I have a car port which has 8 flood lamps installed in the ceiling. I have recently installed an occupancy sensor switch similar to this Lutron Maestro MS-OPS5MH-WH:


It required using a jumper cable at the other end of the switch. Previously, three cables ran to that switch, but the motion sensor docs instructed to combine two of those with a short "jumper" cable it provided with a wire nut, and then run that jumper and the last pre-existing wire to the switch...effectively leaving just two wires connected to the switch.

The intent was to have the occupancy sensor switch the lights on only at night to prevent car break-ins. The switch has a built-in ambient light detector which is supposed to prevent it from operating by day, but it doesn't work well at all, perhaps from the shade provided by the car port cover.

So, I thought I'd try a timer switch on the other side, so I could set the switch to only operate during night hours. I purchased the Intermatic ST01 (http://www.intermatic.com/en/products/timers/inwalltimers/electronic_timers/st01_series). However, this switch requires a similar configuration on the remote end (using a jumper wire to wire the two of the three cables, together, etc).

Is is possible to use these switches in combination? If so, how should one wire this? And if not, could you explain in layman's terms what the jumper wire does and why it's impossible to use two switches which require the jumper wires together?


  • It sounds like each of these switches need power all the time and the line that feeds the power also feeds the load. Combining switches in conventional wiring requires them to be in series. Given that each switch always needs power, and the logic portions are not isolated from the load portions means that the downstream switch will lack the power it needs to do its job. Sounds like a non-starter. Do you have wiring diagrams for these? – bib Jun 1 '16 at 21:56
  • Can you post photos of the insides of both boxes? – ThreePhaseEel Jun 1 '16 at 22:17
  • @bib the wiring diagrams are searchable but it's a lost cause. Both devices have you reconfigure the 3-way wiring to make one messenger always hot and the other switched-hot, which the device listens to as a data signal. They're both designed to wire in series with no neutral. Also beware the words "similar to"... What does that mean, similar in features, similar in wiring etc. – Harper Jun 2 '16 at 0:32
  • @Harper Basically the problem requires an AND configuration, but the wiring is setup for an OR. – bib Jun 2 '16 at 0:36
  • 1
    I was kidding about the Arduino lol... Yes the modern home automation stuff would help, but so would a decent sensor. – Harper Jun 2 '16 at 2:13
up vote 3 down vote accepted

Keep in mind, you're asking quite a lot here. You want a 3-way switch (why?), and a motion sensor, and also a time of day timer only because your sensor is not performing to your satisfaction. Also you are driving 8 flood lights which I suspect exceeds this sensor's rating. And you bought a "no neutral" switch which makes me think you don't have a neutral.
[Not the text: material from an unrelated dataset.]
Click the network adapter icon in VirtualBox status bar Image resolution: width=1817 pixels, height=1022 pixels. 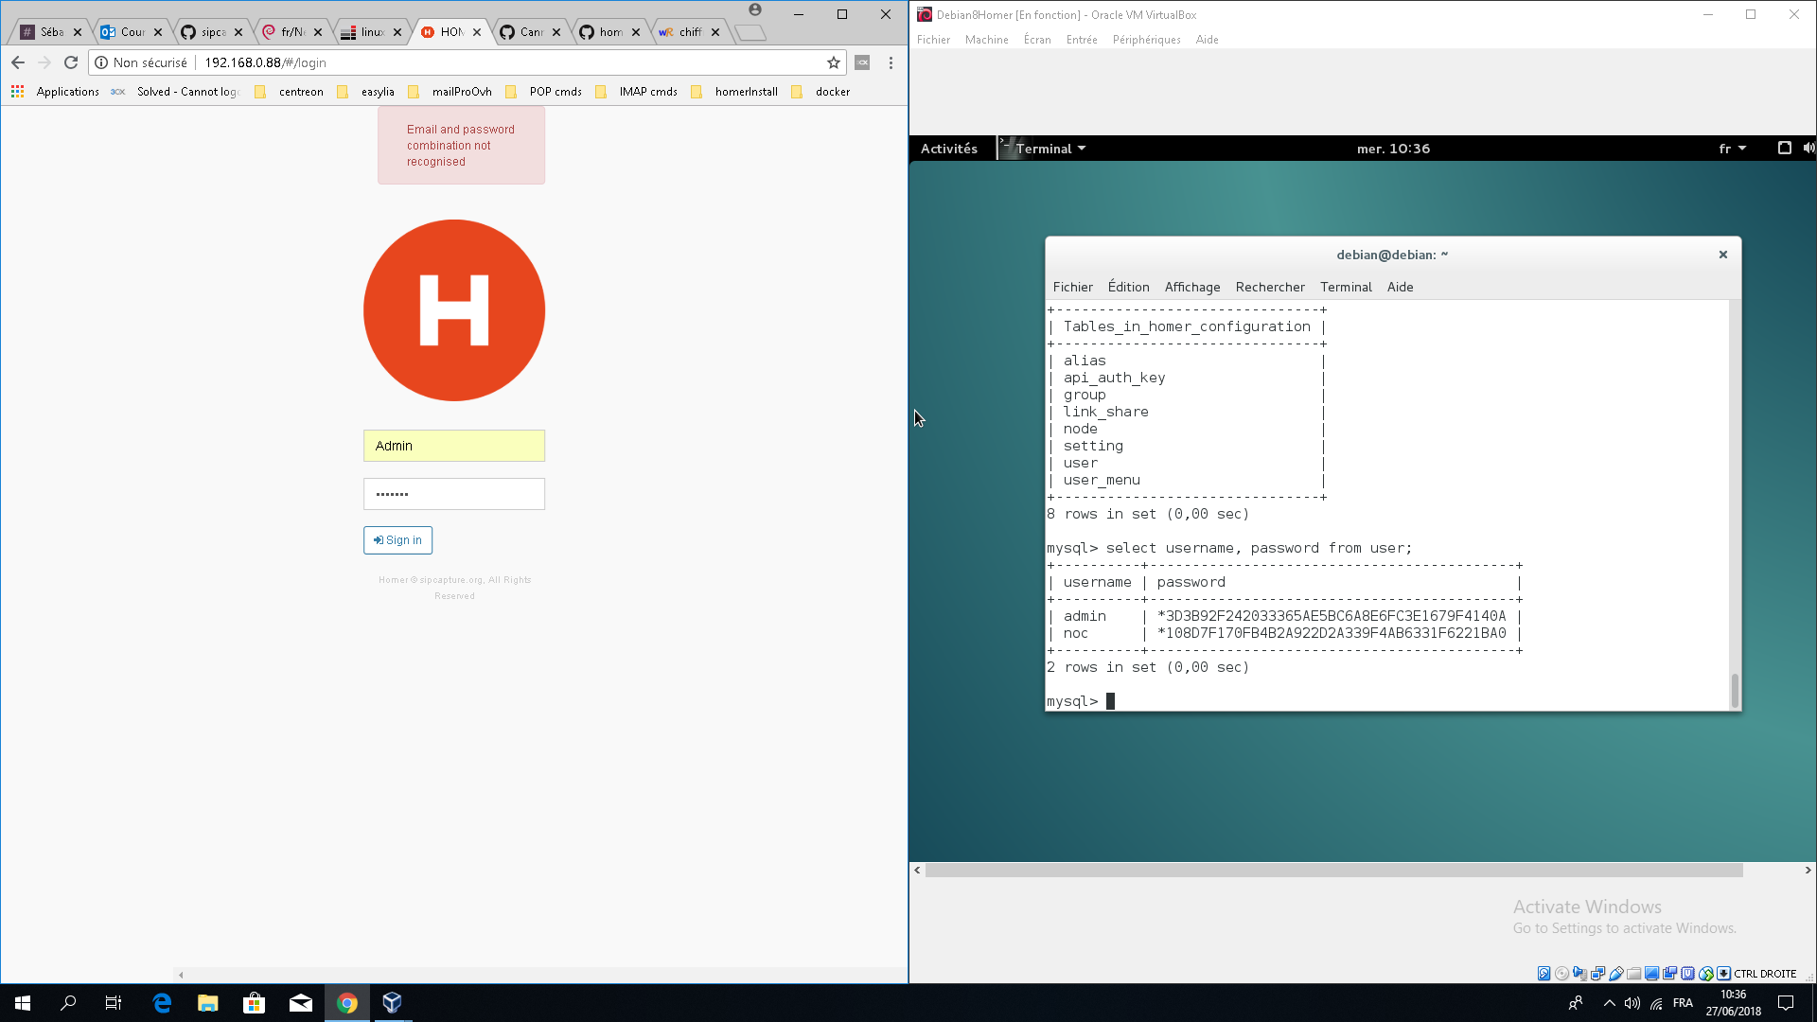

Let me be blunt: it isn't gonna happen like that. It can't.

3-way switch

First, think through this "3-way" business. How is that supposed to work? If you throw that switch, will the light come on for 5 minutes? All night? Forever? If it's already on, does it turn off and if so, when does it revert back to sensor control? What if you throw the switch in the daylight? You're pretty much at the mercy of the motion sensor to define what that does, and it may not be what you want.

If you need better motion sensor coverage, that can be had by configuring multiple motion sensors. That, however, requires neutral to the sensors and 2 hot wires between them.

Daylight sensor.

Not turning on during daylight is one of the most basic functions of an exterior motion sensor. That feature is not as common with an interior sensor, but it should Just Work, you shouldn't have to tell it twice.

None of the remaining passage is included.